READING TEXT:

□ □ □ □

Pahrump woman reunited with her two long-lost cats

Pahrump woman reunited with her two long-lost cats

Originally published on August 3, 2007

By CHRISTINA EICHELRKAUT
PVT

Two years ago, Jeanette Schultz lost Chaos and Cabbie, two of her cats.

Last Monday, she was reunited with them, but they were returned to her in far worse condition than she had left them.

When Schultz lost Cabbie, he was a pudgy, 17-pound, orange house cat.

Now he weighs only 6 and a half pounds and has a litany of health problems that’s reportedly costing Schultz $125 a week to treat.

Schultz went straight from the sanctuary to the vet, where she found out the devastating news that Cabbie now had feline AIDS and a five percent chance of survival.

In addition, the tabby was diagnosed with anemia, missing teeth, ear mites, and heart worms.

It takes a battery of medication, from eye drops to pills to intravenous medication given to him two to three times a day just to keep the cat making his rounds from the bed to the cat box to his food dish and back again.

Chaos, on the other hand, is a little thinner than he was when Schultz lost him, but in far better shape.

Schultz’s cats were just two of the 400 that were found within the For Love of Cats and Kittens (FLOCK) sanctuary here at 2171 E. Bond St.

The sanctuary, in which all the cats were found sick, dehydrated, and/or starving, was taken over two weeks ago by the Best Friends Animal Society, whose volunteers are staying at the shelter until each and every cat is treated and adopted.

□ □ □ □

INFORMATION SUPPLIED:
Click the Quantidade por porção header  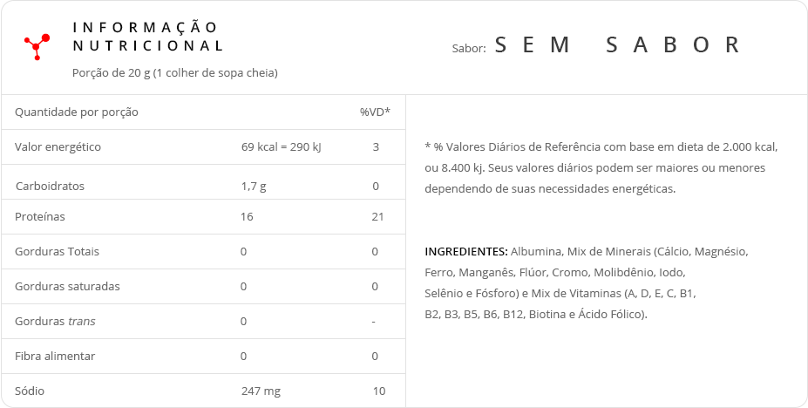[76, 112]
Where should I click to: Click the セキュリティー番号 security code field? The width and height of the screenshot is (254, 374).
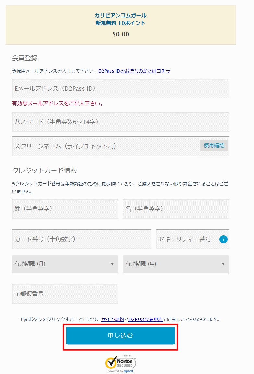(x=187, y=239)
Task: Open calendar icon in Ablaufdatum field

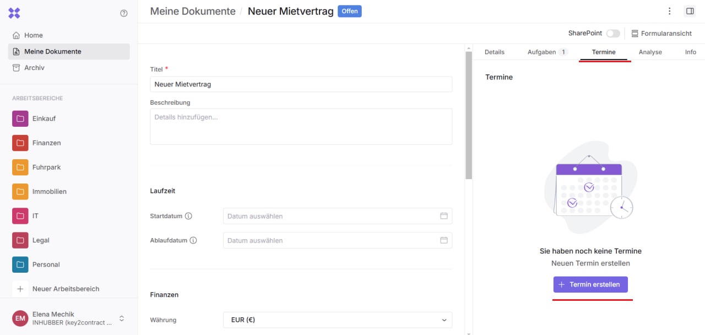Action: pos(443,240)
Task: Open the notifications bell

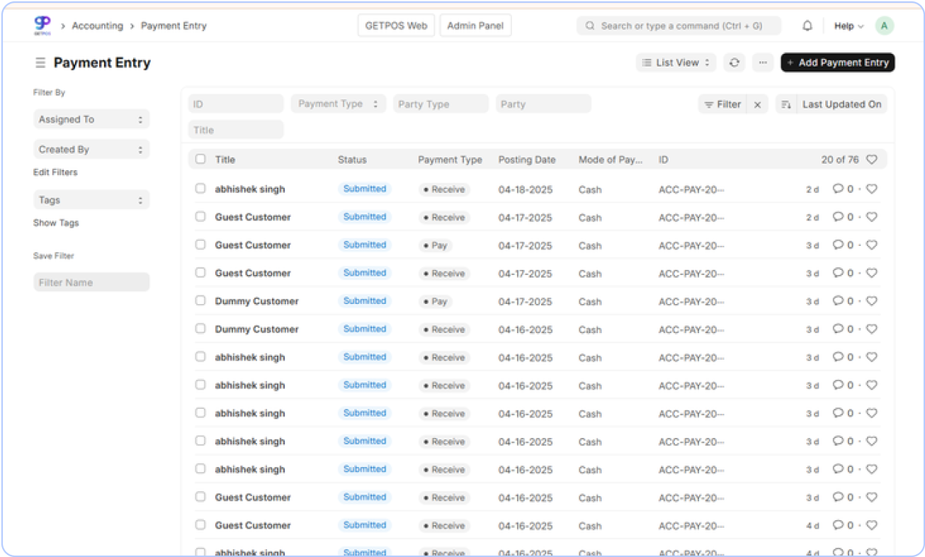Action: [807, 26]
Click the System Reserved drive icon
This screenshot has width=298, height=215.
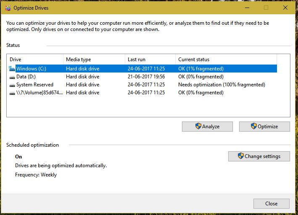tap(12, 85)
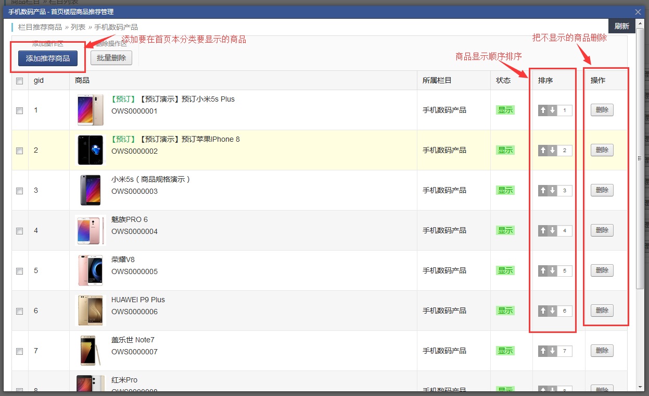
Task: Click move-up arrow for row 1
Action: pyautogui.click(x=543, y=110)
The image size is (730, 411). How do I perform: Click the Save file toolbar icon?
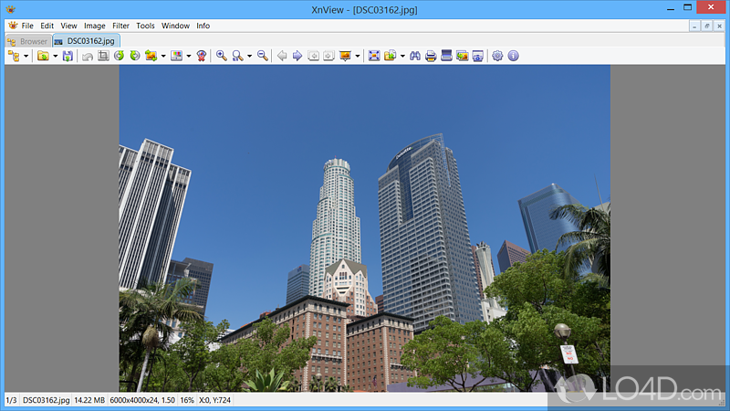[x=68, y=56]
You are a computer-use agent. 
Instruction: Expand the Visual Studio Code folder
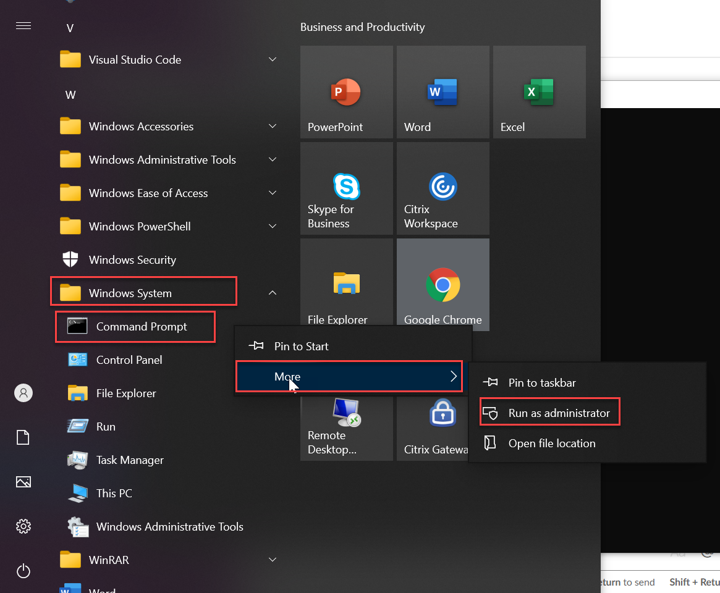273,60
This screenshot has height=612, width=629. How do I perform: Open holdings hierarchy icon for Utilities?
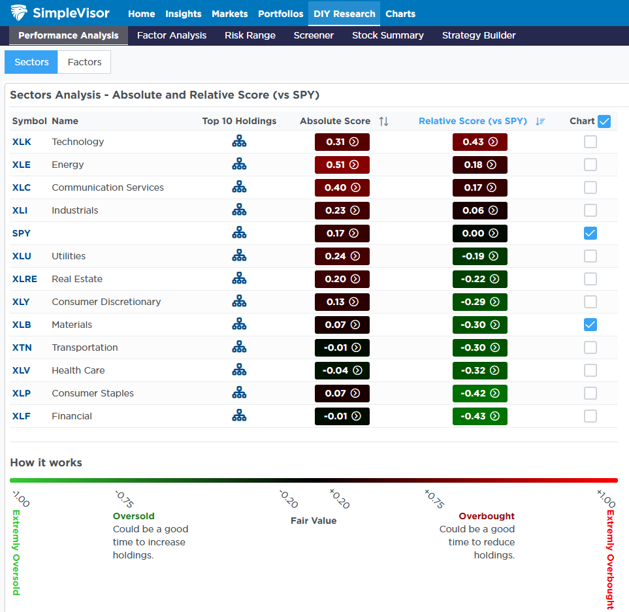coord(239,256)
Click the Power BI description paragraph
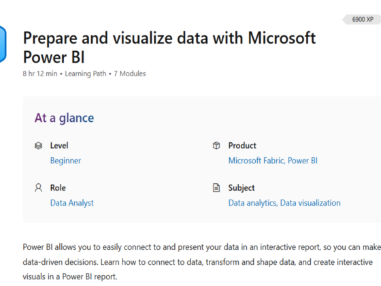This screenshot has height=286, width=381. 201,262
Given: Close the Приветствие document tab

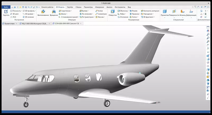Looking at the screenshot, I should 16,24.
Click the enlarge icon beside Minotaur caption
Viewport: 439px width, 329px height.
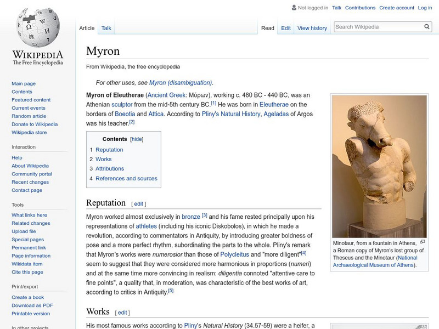[x=423, y=242]
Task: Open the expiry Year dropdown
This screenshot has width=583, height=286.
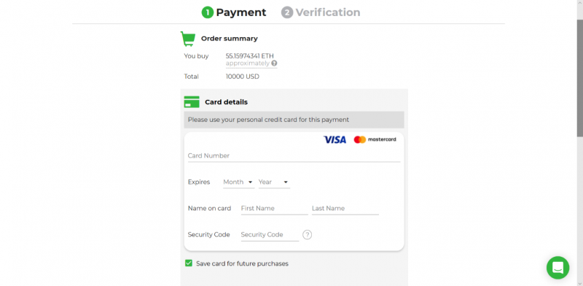Action: click(x=274, y=182)
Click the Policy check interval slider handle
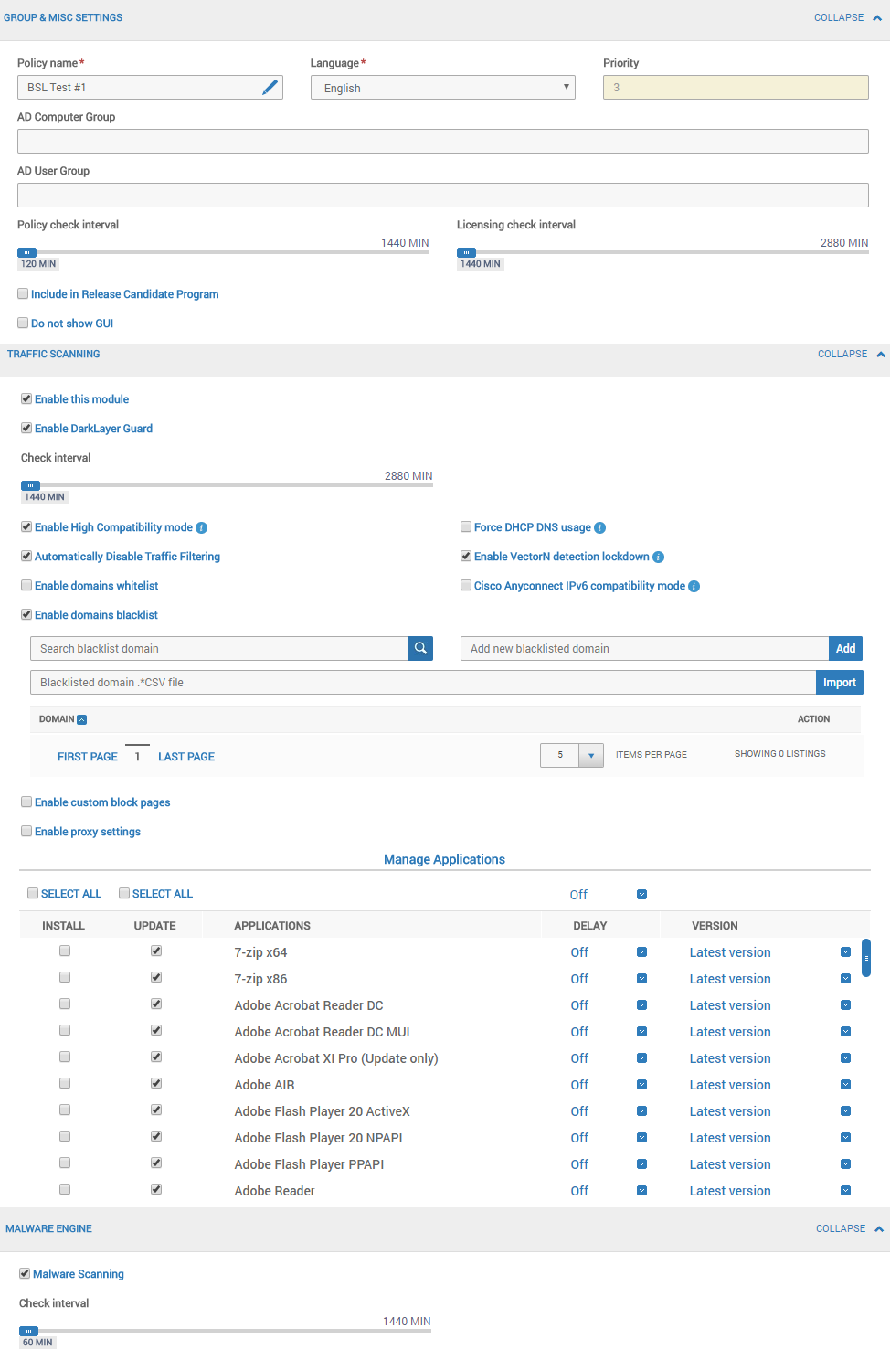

□ □ □ □

WHAT THIS EXERCISE ASKS:
A: Rewrite the passage of the cat reunion article that opens with the words containing "Originally published on" and closes with "chance of survival.", putting "veterinarian" in place of "vet".
B: According to the cat reunion article, how much was Cabbie's treatment reportedly costing Schultz each week?
The rows are separate from the cat reunion article.

ANSWER LIST:
A:
Originally published on August 3, 2007

By CHRISTINA EICHELRKAUT
PVT

Two years ago, Jeanette Schultz lost Chaos and Cabbie, two of her cats.

Last Monday, she was reunited with them, but they were returned to her in far worse condition than she had left them.

When Schultz lost Cabbie, he was a pudgy, 17-pound, orange house cat.

Now he weighs only 6 and a half pounds and has a litany of health problems that’s reportedly costing Schultz $125 a week to treat.

Schultz went straight from the sanctuary to the veterinarian, where she found out the devastating news that Cabbie now had feline AIDS and a five percent chance of survival.

B: $125 a week.